Shareholders : There must be a minimum of two shareholders (also described as `members’ or `subscribers’). A private company can have up to fifty shareholders.
Share Capital : The company must be formed with a stated, nominal share capital divided into shares of fixed amounts. Small companies are frequently formed with a nominal share capital of Rs.100.
Memorandum of Association : The memorandum is the company’s charter. It states the company’s name; the situation of its registered office; its share capital; the fact that liability is limited and, most importantly, the object for which the company has been formed. In theory, the company can only operate in the areas mentioned in the objects clause but in practice the clause is drawn to cover as wide an area as possible, and anyway a 75 per cent majority of the members of the company can change the objects whenever they like. Nevertheless, it is worth bearing in mind that directors of the company will incur personal liability if the company engages in a type of business which is not authorised by the objects clause. The memorandum must be signed by at least three shareholders.
Articles of Association : The document contains the internal regulations of the company, the relationship of the company to its shareholders and the relationship between the individual shareholders. Many companies don’t bother to draw up their own articles but adopt (sometimes with some modifications) articles set out in the Companies Act.
Certificate of Incorporation : This is the document, which the registrar of companies issues to you once he has approved your choice of name and your memorandum. When you receive this document your company legally exists and is ready to trade.

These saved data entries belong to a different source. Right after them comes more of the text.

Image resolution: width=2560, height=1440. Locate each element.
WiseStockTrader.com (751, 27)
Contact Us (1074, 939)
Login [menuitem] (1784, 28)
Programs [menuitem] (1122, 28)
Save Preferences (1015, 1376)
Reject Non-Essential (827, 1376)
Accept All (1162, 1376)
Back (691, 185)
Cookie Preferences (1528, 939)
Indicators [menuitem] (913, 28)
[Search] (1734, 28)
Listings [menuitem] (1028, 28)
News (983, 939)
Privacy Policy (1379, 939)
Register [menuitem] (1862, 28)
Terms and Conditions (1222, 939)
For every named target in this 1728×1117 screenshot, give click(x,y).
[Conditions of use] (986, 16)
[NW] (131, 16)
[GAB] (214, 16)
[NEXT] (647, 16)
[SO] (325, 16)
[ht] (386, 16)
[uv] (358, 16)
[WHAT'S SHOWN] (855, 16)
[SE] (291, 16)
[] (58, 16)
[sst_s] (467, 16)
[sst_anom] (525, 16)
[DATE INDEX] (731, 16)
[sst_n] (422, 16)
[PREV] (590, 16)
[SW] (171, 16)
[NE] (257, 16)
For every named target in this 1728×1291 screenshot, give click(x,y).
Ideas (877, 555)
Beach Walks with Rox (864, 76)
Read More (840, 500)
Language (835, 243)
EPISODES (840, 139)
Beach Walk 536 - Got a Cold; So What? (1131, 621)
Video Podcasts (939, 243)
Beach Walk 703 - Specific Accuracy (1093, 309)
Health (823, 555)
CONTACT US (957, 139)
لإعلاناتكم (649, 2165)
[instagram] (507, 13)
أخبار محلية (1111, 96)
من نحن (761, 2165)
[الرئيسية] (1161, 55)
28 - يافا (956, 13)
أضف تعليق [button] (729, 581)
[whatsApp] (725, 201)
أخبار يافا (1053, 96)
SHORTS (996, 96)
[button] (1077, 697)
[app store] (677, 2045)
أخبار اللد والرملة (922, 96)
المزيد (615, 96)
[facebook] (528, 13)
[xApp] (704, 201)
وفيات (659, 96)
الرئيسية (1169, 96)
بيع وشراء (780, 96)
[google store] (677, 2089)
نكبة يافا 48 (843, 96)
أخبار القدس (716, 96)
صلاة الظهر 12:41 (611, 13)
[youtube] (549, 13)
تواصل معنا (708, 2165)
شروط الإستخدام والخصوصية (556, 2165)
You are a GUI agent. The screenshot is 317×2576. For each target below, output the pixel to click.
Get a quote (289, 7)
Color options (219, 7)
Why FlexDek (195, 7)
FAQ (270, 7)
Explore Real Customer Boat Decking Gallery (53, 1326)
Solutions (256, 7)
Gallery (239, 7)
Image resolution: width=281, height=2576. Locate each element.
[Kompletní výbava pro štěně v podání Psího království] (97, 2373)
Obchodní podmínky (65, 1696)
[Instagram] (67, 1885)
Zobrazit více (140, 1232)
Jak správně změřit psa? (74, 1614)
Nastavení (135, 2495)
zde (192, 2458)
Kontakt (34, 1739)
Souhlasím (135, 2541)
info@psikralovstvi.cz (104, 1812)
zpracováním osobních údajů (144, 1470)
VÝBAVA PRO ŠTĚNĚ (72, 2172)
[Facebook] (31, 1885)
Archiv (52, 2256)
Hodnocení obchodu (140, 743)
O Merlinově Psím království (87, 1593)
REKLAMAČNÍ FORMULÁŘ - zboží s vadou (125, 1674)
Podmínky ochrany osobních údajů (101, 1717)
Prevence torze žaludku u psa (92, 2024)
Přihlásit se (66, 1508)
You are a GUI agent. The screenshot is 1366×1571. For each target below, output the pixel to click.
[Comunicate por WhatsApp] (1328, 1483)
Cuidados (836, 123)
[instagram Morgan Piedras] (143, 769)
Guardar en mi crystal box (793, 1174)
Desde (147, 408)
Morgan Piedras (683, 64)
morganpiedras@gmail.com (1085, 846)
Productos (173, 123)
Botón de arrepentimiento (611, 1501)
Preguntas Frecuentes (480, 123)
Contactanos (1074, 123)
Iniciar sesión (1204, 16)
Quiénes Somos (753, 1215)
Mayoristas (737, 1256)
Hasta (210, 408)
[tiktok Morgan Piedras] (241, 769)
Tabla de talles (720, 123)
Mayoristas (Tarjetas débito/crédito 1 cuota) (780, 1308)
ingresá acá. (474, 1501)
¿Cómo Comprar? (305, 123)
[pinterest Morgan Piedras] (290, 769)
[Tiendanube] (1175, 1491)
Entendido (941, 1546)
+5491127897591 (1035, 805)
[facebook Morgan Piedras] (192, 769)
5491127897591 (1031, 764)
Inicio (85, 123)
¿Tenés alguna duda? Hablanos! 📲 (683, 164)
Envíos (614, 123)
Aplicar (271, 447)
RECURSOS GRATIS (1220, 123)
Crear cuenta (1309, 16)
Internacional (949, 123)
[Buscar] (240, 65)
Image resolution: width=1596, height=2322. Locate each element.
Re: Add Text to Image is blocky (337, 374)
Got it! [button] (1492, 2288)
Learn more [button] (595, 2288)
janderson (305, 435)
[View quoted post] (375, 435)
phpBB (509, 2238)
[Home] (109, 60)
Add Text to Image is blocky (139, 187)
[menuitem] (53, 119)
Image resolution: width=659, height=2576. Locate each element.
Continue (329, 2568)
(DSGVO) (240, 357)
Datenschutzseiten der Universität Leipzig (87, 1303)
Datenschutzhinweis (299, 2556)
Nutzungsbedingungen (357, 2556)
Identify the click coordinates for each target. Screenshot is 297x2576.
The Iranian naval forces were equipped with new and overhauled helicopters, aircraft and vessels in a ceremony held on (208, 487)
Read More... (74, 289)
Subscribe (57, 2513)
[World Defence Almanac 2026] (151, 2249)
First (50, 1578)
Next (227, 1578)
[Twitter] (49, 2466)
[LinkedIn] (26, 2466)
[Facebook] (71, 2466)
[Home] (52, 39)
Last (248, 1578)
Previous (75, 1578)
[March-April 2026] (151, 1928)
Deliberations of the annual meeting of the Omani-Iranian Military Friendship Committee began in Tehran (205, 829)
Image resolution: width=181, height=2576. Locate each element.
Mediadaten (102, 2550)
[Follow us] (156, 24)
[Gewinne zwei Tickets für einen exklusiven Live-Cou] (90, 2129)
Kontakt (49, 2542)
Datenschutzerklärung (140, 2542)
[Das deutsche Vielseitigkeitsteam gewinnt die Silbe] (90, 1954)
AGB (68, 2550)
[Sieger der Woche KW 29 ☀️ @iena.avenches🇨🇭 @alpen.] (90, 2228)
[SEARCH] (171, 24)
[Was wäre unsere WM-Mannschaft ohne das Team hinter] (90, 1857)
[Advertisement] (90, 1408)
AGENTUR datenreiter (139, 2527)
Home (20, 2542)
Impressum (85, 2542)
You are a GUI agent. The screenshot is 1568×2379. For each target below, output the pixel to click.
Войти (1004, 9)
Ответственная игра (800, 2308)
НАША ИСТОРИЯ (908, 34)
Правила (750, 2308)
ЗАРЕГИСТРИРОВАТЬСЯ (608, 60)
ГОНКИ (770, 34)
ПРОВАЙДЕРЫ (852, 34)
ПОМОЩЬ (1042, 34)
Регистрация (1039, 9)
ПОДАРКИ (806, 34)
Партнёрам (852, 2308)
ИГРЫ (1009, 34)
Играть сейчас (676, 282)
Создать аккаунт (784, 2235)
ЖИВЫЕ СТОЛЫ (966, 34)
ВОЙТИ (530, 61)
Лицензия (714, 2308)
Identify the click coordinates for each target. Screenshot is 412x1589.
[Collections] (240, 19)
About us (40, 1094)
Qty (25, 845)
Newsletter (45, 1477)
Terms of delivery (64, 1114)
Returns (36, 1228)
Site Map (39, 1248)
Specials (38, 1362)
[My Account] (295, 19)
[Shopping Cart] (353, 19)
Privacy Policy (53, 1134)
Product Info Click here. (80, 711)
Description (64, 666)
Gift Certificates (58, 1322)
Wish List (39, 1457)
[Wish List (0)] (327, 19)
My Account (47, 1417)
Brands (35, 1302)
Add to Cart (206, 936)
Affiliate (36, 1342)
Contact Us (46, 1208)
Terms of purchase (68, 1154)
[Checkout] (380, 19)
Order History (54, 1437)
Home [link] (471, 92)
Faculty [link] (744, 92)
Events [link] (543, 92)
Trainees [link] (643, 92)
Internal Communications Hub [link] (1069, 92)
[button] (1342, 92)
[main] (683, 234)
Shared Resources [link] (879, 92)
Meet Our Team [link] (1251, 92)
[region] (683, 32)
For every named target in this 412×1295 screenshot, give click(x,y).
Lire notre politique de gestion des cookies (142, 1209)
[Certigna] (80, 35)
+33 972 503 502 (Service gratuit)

Auditors : Every company must appoint a qualified auditor. The auditor’s duty is to report to the treasurer whether or not the books of the company have been properly kept, and that the balance sheet and profit and loss account presents (or doesn’t present) a true and fair view of the company’s affairs and complies with the Companies Act. Auditors are appointed or re-appointed at general meetings at which annual accounts are presented, and they hold office from the conclusion of the meeting until the next general meeting.
Accounts : The Companies Act lays down strict rules on accounting. Every company must maintain a set of records, which show the financial position at any one time with reasonable accuracy. The accounts comprise a profit and loss account and balance sheet with the auditors’ and directors’ reports appended. A new company’s accounting reference period begins on its incorporation and runs until the following 31st March – unless the company notifies the registrar of companies otherwise. Within ten months of the end of an accounting reference period, an audited set of accounts must be laid before the shareholders at a general meeting and a set delivered to the registrar of companies.
Registers, etc. : In addition to the accounts books, companies are required to have: a register of members and share ledger; a register of directors and secretaries; a register of share transfers; a register of charges; a register of debenture holders; a book can be purchased to hold all of the above. This will be provided automatically if you buy a running concern.
Company Seal : All companies must have an engraved seal. This must be impressed on share certificates and must be used whenever the company has to execute a deed.